Finalement, tout tient en un chiffre : 541 millions d’euros de redressement ont été opérés pour le travail dissimulé (ce qui représente le tiers des redressements effectués par les URSSAF).

Autre information donnée par l’ACOSS : les redressements ont été multipliés par 9 en un peu plus de 10 ans …

Ces chiffres sont présentés comme preuve de l’efficacité des URSSAF dans leur lutte contre le travail dissimulé, «  pour protéger les travailleurs et éviter la concurrence déloyale ».

Le think tank Le Cercle Lafay, derrière ces chiffres,  pose la question : la fraude aurait-elle explosé ainsi en une petite décennie ? Ou, autre hypothèse, la notion même de « travail dissimulé » n’est-elle pas devenue tellement « attrape-tout » qu’elle permet à tout inspecteur de procéder presque systématiquement à un redressement après un contrôle ?

Si, bien évidemment, il convient de redresser les entreprises qui recourent au travail dissimulé, le site de notre think tank  (www.lecerclelafay.fr) recense les cas – malheureusement très fréquents – où l’URSSAF qualifie de « travail dissimulé » ce qui  semble relever des relations de bon voisinage, d’amitié, ou d’entraide familiale.

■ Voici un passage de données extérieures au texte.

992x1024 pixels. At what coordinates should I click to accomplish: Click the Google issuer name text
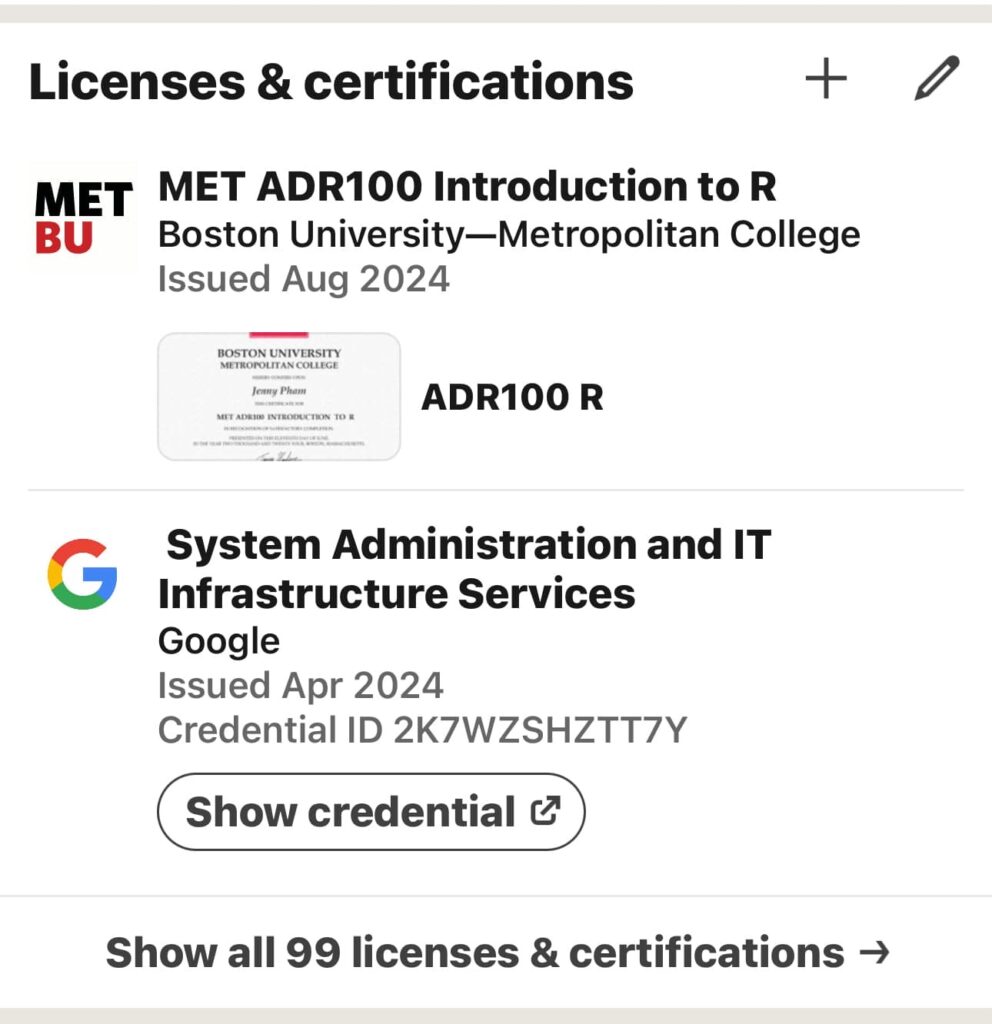click(219, 641)
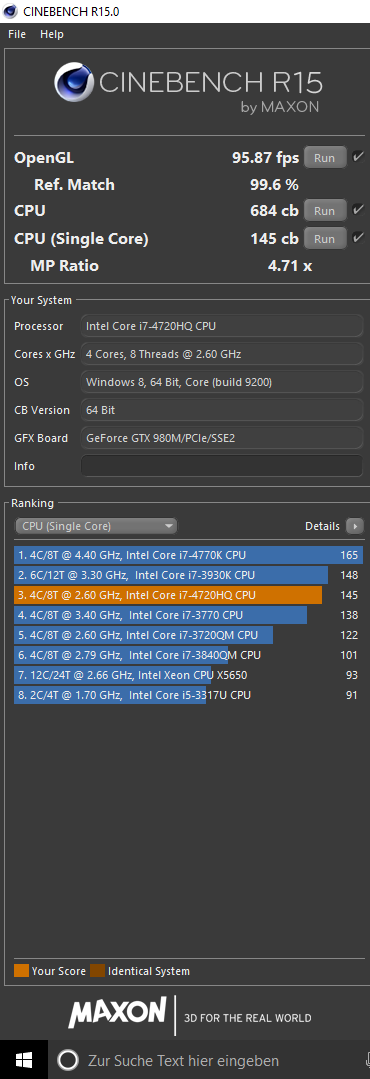Viewport: 370px width, 1079px height.
Task: Open the Windows Start menu
Action: point(24,1060)
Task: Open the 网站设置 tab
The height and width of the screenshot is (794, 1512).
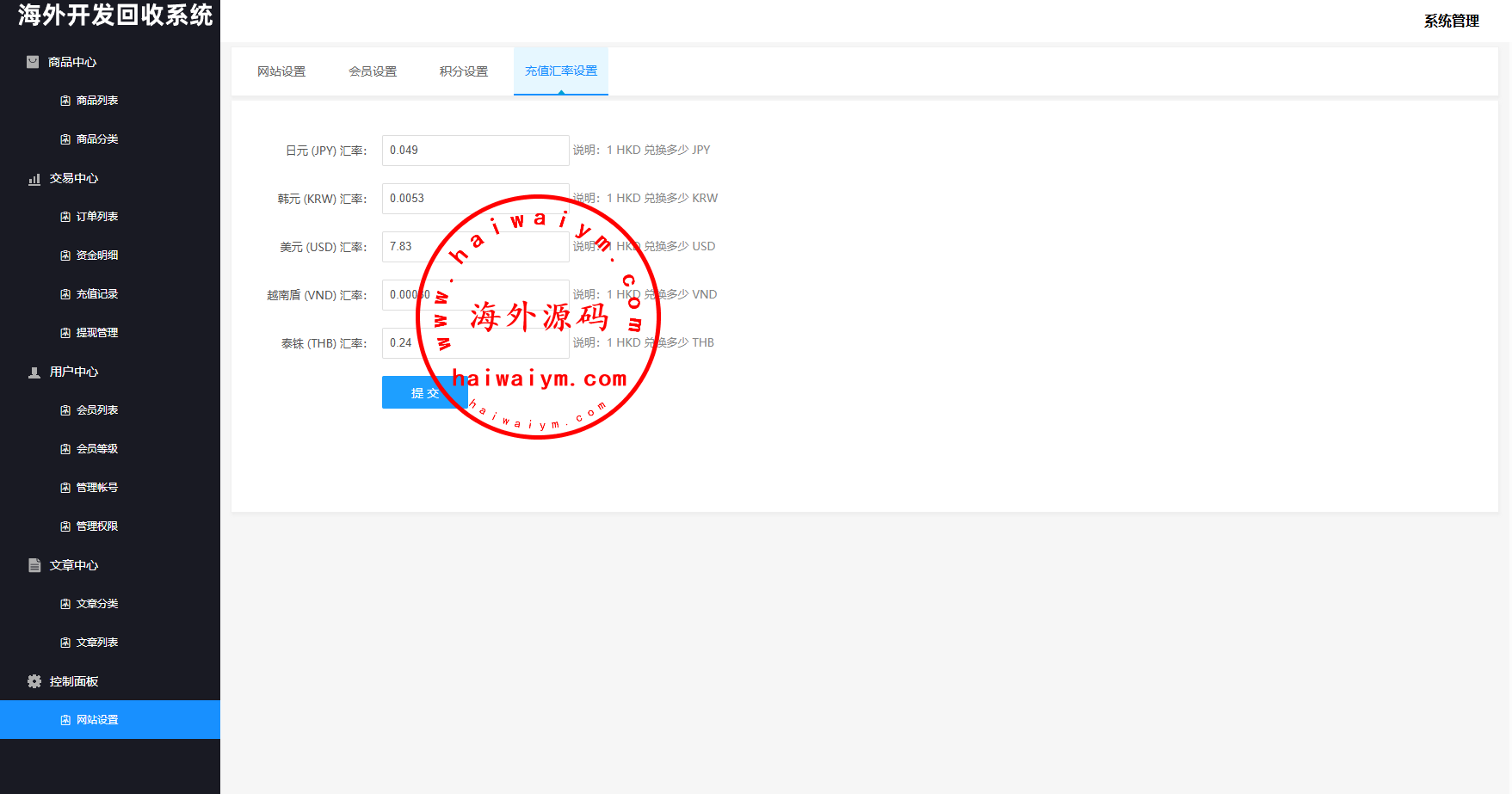Action: point(281,71)
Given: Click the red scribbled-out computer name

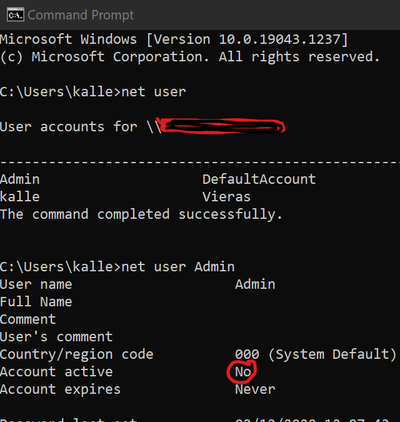Looking at the screenshot, I should tap(220, 126).
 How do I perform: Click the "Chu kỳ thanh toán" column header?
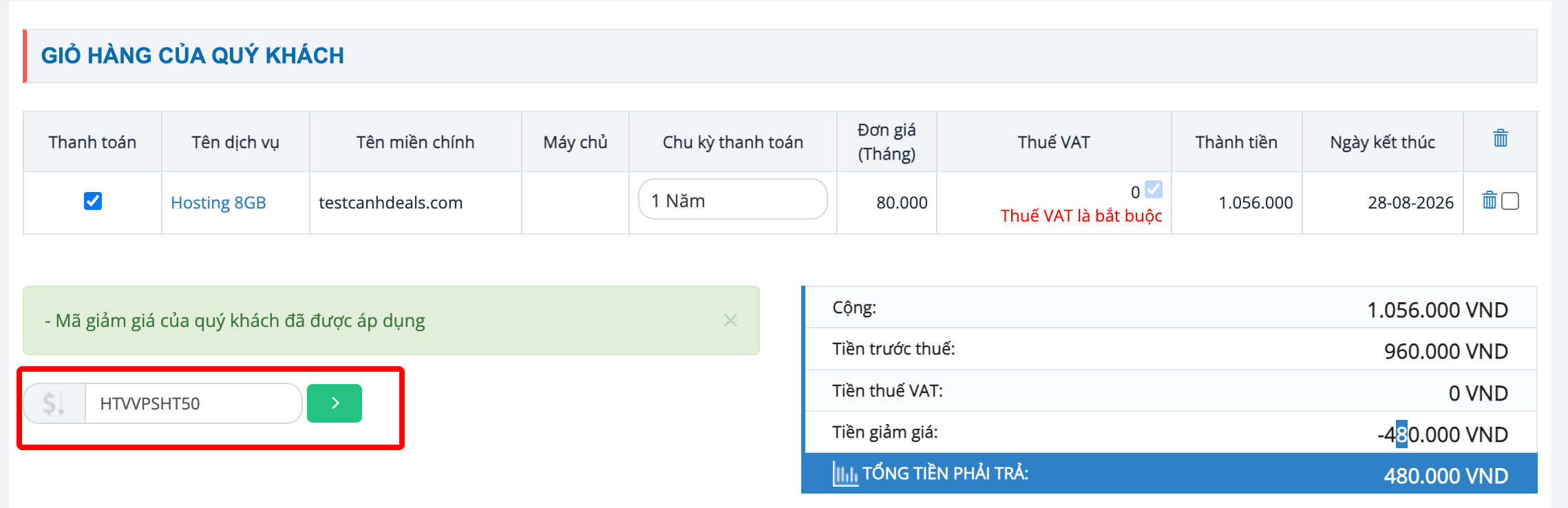pos(732,142)
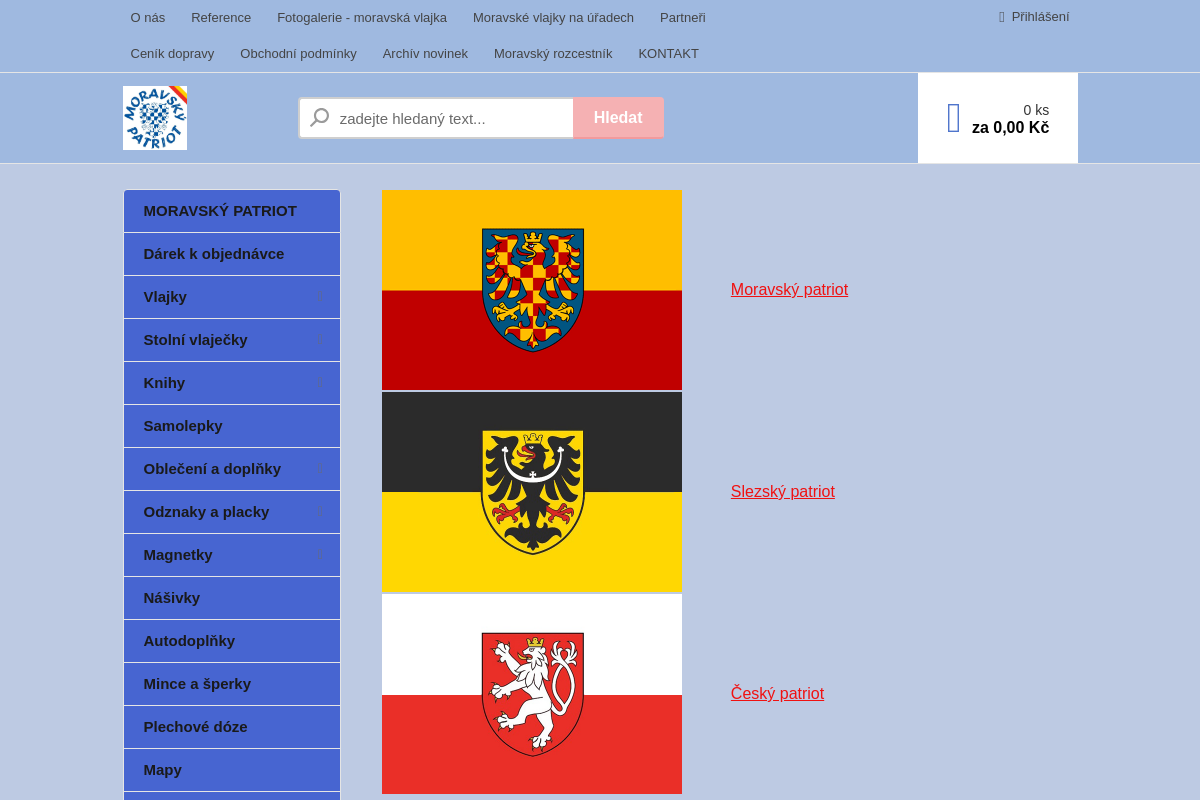
Task: Open Ceník dopravy in top navigation
Action: [x=172, y=54]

Un laissé-pour-compte en réinsertion qui reçoit un modeste pécule ? Travail dissimulé.

Un frère ou un voisin qui donne un coup de main ? Travail dissimulé.

La femme qui aide son mari à servir au bar ? Travail dissimulé.

Un client qui ramène sa tasse au comptoir ? Travail dissimulé.

Un bénévole dans une association culturelle ?  Travail dissimulé.

Un dirigeant qui, sans souffrir de phobie administrative, se trompe dans une formalité ?  Travail dissimulé.

 

Cette notion de travail dissimulé ne veut aujourd’hui plus rien dire.

A force de l’appliquer à tout-va, les inspecteurs URSSAF lui retirent, de fait, toute visibilité.

 

Si, pour eux, c’est un moyen aisé de procéder à un redressement, cela ne permet sûrement pas de créer des relations de confiance entre eux et les dirigeants d’entreprises qualifiés illico presto de fraudeurs.

 

Les experts du Cercle Lafay plaident pour une différenciation des profils.

 

Si la lutte contre le travail « au noir » (c’est-à-dire les personnes non déclarées) est pleinement justifiée, en revanche, il conviendrait de ne pas s’acharner contre Mamie Bistrot, contre les compagnons d’Emmaüs …

Le fait est que les URSSAF engrangent de « bons » résultats essentiellement dans cette deuxième catégorie. C’est inacceptable.

 

Et il est à prévoir que ce « tir aux pigeons » va continuer puisque le président de l’ACOSS (issu du MEDEF) et l’Etat ont signé une convention d’objectifs pour faire 50 % de plus dans quatre ans.

 

Cette culture du chiffre devrait être remplacée par un travail de fond sur des sujets essentiels pour améliorer les rapports entre l’URSSAF et les entreprises : pallier l’absence de dialogue URSSAF/cotisant, l’absence de sécurité juridique des entreprises, le manque de garanties des employeurs.

 

Malheureusement, cela n’entre semble-t-il pas dans les objectifs des URSSAF et de l’ACOSS.